Или, например, в "Толстяках" описываются "фонари, походившие на шары, наполненные ослепительным кипящим молоком", или розы, которые "вылились, как компот". А "мускулистый ветер" и "цыганская девочка величиной с веник"! Читатель благодаря таким видимым метафорам сам превращается в художника и смотрит написанное, словно фильм.

– Достаточно ли внимания уделяется Юрию Олеше в современном российском литературоведении?

– Нет, конечно. Это слишком изысканно. Люди заняты другими вещами. А вот на Западе им занимается гораздо больше литературоведов. В свое время, когда я еще жила в Москве, ко мне присылали студенток из Италии, которых я консультировала при написании дипломов. Итальянцы очень любили русский язык, русскую литературу, очень любили Олешу. А в прошлом году я в Японии читала лекции о творчестве Олеши на русском языке для аспирантов и профессоров в двух университетах: в Токийском и в университете Хоккайдо в Саппоро. Той аудитории не нужен был переводчик. Университетские слависты Японии прекрасно знают русский. Митико Комия, с которой я сотрудничаю, в своё время написала диссертацию о творчестве Олеши, учась в аспирантуре МГУ. Сейчас она, работая в Токийском университете, перевела на японский язык "Трёх Толстяков" и написала книгу о "Зависти", которая вышла и на русском языке. Она потрясающий учёный!

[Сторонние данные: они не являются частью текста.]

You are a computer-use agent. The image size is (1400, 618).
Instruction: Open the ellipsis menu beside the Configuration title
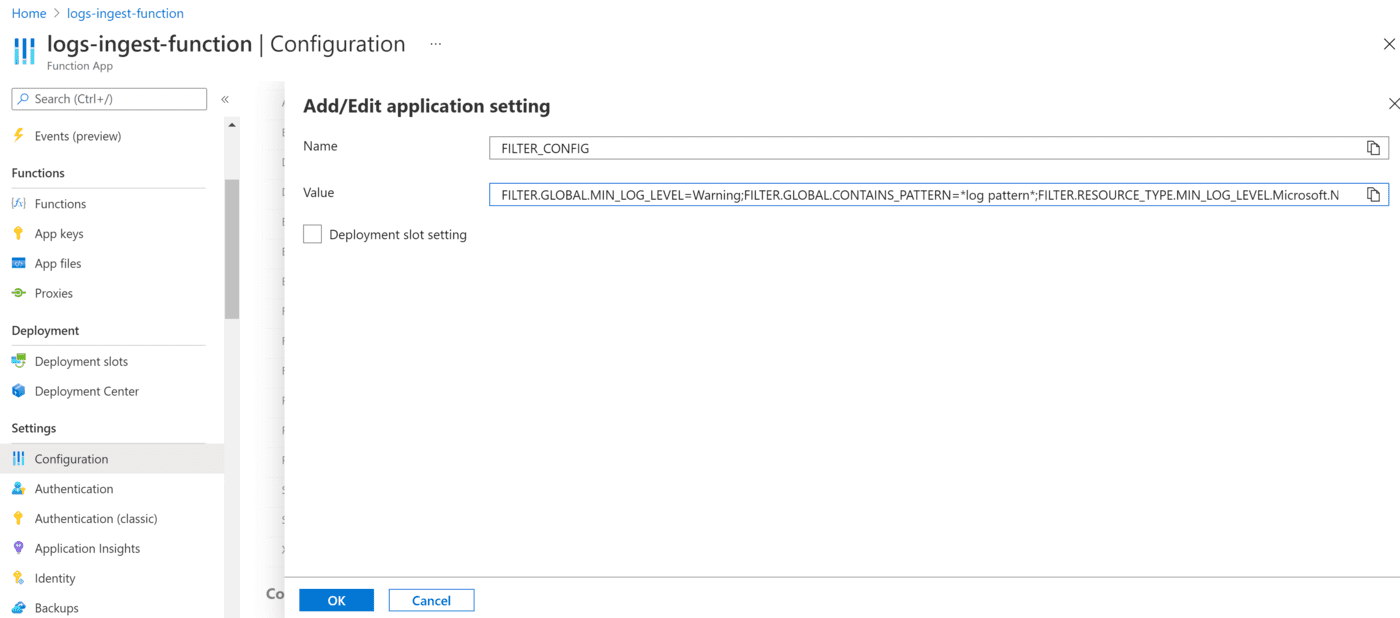click(434, 44)
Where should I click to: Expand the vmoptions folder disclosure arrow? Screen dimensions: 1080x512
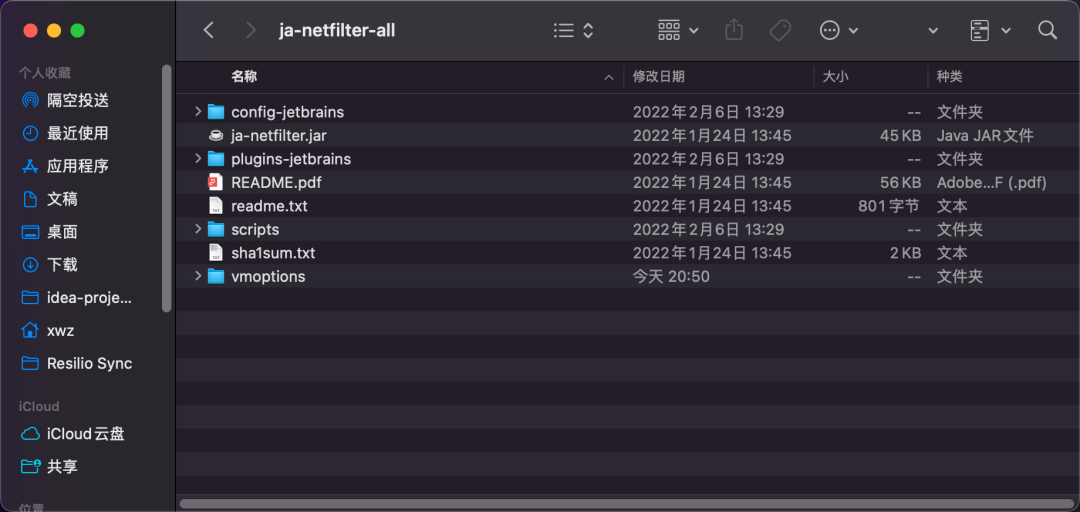pyautogui.click(x=198, y=276)
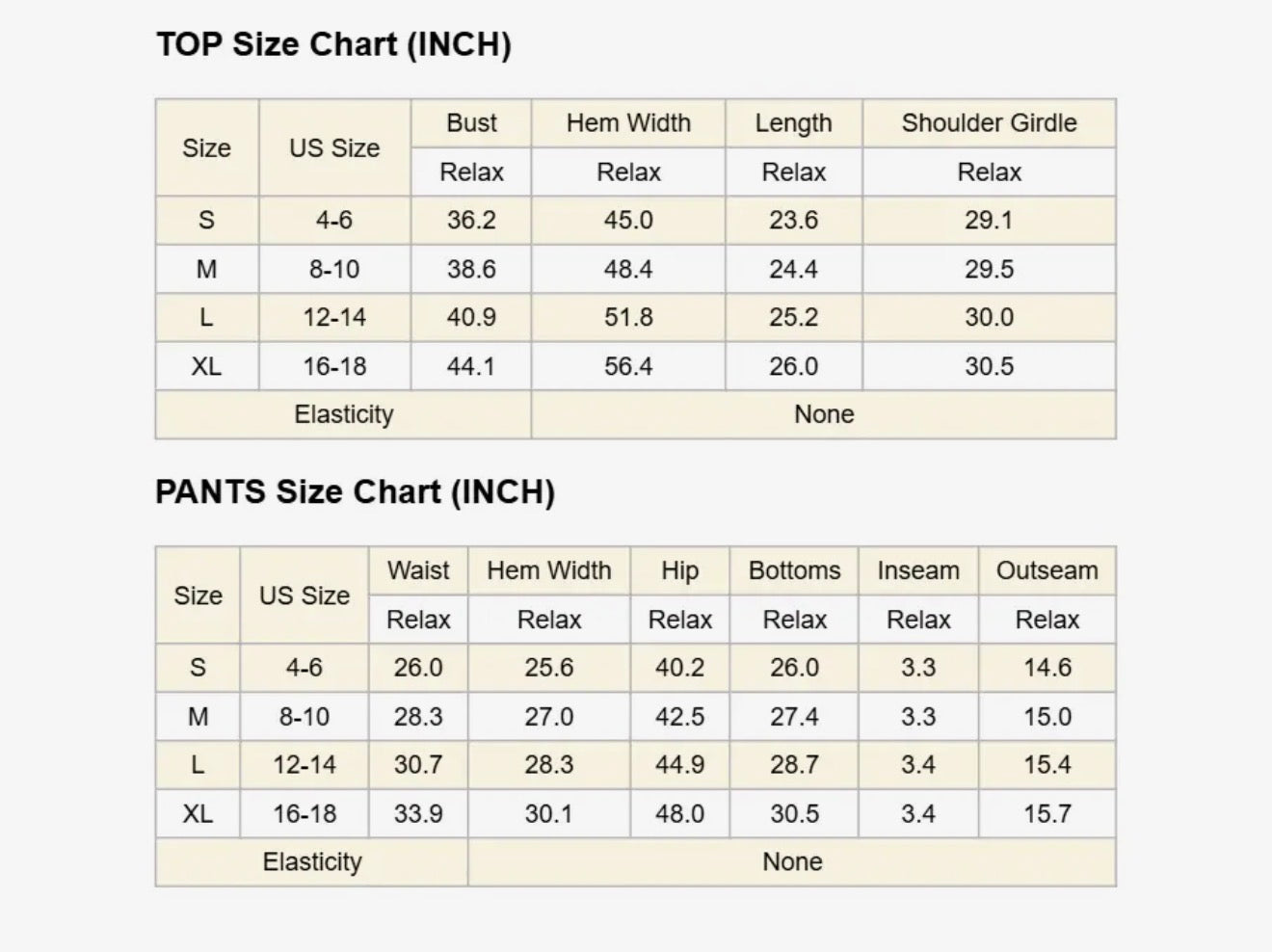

– Юрий Олеша – человек драматической судьбы. Как вы думаете, чего тут больше – конфликта с социумом или, может быть, каких-то черт характера?

Власти оставили ему жизнь, репрессировав не написанные им книги

– Тут и то, и другое. Он был достаточно трудным человеком в первую очередь для себя самого, отличался повышенной ответственностью. Был настоящим интеллигентом, человеком порядочнейшим, умнейшим. Я все время думаю: как сложилась бы его судьба, если бы он вовремя уехал? И, мне кажется, у него там всё сложилось бы гораздо счастливее.

Конечно же, он разбился о время, пытаясь победить его в поединке. У меня когда-то была публикация об этом под названием "Рыцарские турниры Юрия Олеши". Он же был потомственный рыцарь, шляхтич древнего рода. Он пытался с помощью эзопова языка художественно перехитрить время, но в конечном счете расшибся о него. Власти оставили ему жизнь, репрессировав не написанные им книги.